**WORK INSTRUCTIONS**
The span to copy runs from the line containing "This screenshot has height=1267, width=952." to the last line below. Copy it exactly, with nothing else.

───── GIVEN INFORMATION ─────

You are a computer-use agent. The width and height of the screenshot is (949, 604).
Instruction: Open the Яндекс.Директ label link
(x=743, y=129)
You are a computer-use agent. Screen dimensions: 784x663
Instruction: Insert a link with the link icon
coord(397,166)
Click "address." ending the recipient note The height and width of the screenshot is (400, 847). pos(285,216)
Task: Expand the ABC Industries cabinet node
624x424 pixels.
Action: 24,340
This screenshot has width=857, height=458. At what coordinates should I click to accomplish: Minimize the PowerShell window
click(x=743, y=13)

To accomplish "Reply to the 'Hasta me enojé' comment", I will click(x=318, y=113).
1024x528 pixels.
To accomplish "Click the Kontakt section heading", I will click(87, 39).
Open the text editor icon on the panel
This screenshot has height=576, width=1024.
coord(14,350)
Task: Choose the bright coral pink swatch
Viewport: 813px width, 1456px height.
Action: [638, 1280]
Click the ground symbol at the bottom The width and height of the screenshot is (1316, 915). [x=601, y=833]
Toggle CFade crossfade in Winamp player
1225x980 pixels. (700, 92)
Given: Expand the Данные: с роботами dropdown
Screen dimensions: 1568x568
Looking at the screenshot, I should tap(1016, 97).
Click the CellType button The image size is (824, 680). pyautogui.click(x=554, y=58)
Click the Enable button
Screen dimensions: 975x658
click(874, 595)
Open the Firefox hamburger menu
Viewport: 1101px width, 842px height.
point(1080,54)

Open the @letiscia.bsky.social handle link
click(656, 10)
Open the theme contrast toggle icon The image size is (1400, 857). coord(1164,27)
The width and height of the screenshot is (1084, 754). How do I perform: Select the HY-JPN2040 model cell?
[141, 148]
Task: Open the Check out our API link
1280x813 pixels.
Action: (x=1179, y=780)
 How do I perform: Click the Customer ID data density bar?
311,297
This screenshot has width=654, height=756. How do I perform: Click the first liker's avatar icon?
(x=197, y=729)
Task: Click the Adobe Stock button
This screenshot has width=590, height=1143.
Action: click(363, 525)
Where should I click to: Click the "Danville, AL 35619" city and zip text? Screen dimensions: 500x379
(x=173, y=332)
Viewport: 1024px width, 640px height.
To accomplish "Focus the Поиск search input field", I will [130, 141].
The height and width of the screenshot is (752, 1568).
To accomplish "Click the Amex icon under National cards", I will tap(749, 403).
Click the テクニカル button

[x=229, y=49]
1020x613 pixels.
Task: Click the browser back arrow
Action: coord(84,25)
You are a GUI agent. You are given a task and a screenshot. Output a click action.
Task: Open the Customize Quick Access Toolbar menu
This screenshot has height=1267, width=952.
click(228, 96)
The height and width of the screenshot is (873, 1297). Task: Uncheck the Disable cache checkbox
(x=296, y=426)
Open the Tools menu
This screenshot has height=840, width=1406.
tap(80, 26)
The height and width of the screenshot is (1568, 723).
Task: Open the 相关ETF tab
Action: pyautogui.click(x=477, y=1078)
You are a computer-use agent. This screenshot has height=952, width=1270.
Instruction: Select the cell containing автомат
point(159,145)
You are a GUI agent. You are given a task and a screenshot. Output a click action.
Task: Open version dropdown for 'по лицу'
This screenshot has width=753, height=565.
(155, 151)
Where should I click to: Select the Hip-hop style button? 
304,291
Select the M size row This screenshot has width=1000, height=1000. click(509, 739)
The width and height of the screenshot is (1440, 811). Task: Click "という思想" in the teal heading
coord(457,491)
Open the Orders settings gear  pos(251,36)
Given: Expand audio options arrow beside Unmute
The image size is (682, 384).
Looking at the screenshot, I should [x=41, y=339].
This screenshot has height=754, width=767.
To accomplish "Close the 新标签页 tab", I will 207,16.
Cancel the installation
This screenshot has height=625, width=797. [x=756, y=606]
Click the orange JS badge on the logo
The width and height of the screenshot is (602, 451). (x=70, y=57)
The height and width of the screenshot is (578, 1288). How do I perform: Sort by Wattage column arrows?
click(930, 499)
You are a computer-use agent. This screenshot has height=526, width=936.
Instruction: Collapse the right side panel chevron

─────

**RESULT BELOW**
This screenshot has height=1267, width=952.
click(228, 96)
The height and width of the screenshot is (873, 1297). Task: Uncheck the Disable cache checkbox
(x=296, y=426)
Open the Tools menu
This screenshot has height=840, width=1406.
tap(80, 26)
The height and width of the screenshot is (1568, 723).
Task: Open the 相关ETF tab
Action: pyautogui.click(x=477, y=1078)
You are a computer-use agent. This screenshot has height=952, width=1270.
Instruction: Select the cell containing автомат
point(159,145)
You are a GUI agent. You are given a task and a screenshot. Output a click action.
Task: Open version dropdown for 'по лицу'
This screenshot has width=753, height=565.
(155, 151)
Where should I click to: Select the Hip-hop style button? 
304,291
Select the M size row This screenshot has width=1000, height=1000. click(509, 739)
The width and height of the screenshot is (1440, 811). Task: Click "という思想" in the teal heading
coord(457,491)
Open the Orders settings gear  pos(251,36)
Given: Expand audio options arrow beside Unmute
The image size is (682, 384).
Looking at the screenshot, I should [x=41, y=339].
This screenshot has height=754, width=767.
To accomplish "Close the 新标签页 tab", I will 207,16.
Cancel the installation
This screenshot has height=625, width=797. [x=756, y=606]
Click the orange JS badge on the logo
The width and height of the screenshot is (602, 451). (x=70, y=57)
The height and width of the screenshot is (578, 1288). How do I perform: Sort by Wattage column arrows?
click(930, 499)
You are a computer-use agent. This screenshot has height=526, width=936.
Instruction: Collapse the right side panel chevron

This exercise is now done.